The impacts of hydroelectricity generation on the Spokane Falls throughout Spokane's history remains visible in Riverfront Park today and plays a major role in its attractions. The adjacent Huntington Park, Lower Spokane Falls, and Monroe Street Power Station are the primary sightseeing features of Riverfront Park's Numerica SkyRide. Additionally, a 2014 project that renovated the Avista Utilities-owned Huntington Park at the Lower Falls, added a new plaza in front of Spokane City Hall that created an unofficial extension of Riverfront Park, effectively bridging the two parks together. Hydroelectric power generation on the Upper Spokane Falls has also shaped Riverfront Park's features. In addition to the Upper Falls Power Plant being listed as an official Riverfront Park sightseeing attraction, the construction of the Upper Falls Diversion Dam created the calm waters of Riverfront Park's South Channel, which is home to a number of the park's attractions including the Looff Carousel, Red Wagon, First Interstate Center for the Arts, and Howard Street pedestrian bridge. The calm water enables many of these attractions, including the steps and floating stage at the First Interstate Center, as well as the lowered viewing platforms on the South Channel Bridge allowing visitors to interact with the river.
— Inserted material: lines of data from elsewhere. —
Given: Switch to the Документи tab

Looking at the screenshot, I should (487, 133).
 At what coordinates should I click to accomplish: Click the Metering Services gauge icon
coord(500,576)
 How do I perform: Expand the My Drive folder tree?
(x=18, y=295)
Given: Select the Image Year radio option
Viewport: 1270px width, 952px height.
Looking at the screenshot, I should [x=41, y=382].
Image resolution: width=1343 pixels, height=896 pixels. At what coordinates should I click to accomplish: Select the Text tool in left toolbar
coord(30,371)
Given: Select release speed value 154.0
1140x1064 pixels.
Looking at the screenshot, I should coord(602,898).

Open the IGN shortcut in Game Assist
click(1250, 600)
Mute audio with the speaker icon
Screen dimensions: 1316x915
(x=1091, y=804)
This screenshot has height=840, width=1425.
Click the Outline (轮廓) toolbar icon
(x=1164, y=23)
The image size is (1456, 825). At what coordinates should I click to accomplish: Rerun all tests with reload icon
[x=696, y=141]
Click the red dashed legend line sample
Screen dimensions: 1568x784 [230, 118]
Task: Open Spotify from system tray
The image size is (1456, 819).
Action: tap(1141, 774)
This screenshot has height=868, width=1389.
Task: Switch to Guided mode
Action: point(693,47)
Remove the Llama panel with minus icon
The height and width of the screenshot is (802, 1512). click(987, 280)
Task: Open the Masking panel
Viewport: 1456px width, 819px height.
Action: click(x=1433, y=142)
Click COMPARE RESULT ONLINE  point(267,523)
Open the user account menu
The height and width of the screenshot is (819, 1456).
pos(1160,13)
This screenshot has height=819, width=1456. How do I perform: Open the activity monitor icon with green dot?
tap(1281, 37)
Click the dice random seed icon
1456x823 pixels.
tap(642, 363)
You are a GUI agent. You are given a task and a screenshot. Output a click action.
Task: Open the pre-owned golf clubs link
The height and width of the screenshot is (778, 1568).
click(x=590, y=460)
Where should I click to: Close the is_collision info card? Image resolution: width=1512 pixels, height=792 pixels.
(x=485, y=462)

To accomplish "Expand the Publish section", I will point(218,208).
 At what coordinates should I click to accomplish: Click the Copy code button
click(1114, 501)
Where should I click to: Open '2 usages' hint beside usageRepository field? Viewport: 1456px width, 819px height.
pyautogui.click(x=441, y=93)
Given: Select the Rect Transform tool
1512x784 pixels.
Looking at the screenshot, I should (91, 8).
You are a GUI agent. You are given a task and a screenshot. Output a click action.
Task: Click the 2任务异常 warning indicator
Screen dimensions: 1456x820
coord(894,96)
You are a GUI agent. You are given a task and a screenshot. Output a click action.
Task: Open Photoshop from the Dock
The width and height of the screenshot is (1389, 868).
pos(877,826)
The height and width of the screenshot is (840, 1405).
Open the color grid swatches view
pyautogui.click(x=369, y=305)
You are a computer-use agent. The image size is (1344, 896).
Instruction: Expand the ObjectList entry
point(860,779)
Avista's Post Street Electric Substation is home to the Mobius Science Center children's museum.

==Festivals and events==

Fourth of July at Riverfront Park

Every year, Riverfront Park plays host to a number of prominent Spokane events including:

- The annual Lilac Bloomsday Run, held in May, uses Riverfront Park as the site of its official post-race activities.
- Spokane Hoopfest, held annually in June, uses Riverfront Park for exhibitors and vendors and its Nike Center Court.
- The Fourth of July festival and fireworks display.
- The Royal Fireworks Concert, an annual concert ending in Handel's Music for Royal Fireworks and a corresponding fireworks display.
- Gathering at the Falls Powwow, an annual celebration held in summer that celebrates the living culture of native people.
- Unity in the Community, an annual celebration of diversity.
- Pig Out in the Park, an annual food and music festival hosted in the park during Labor Day weekend.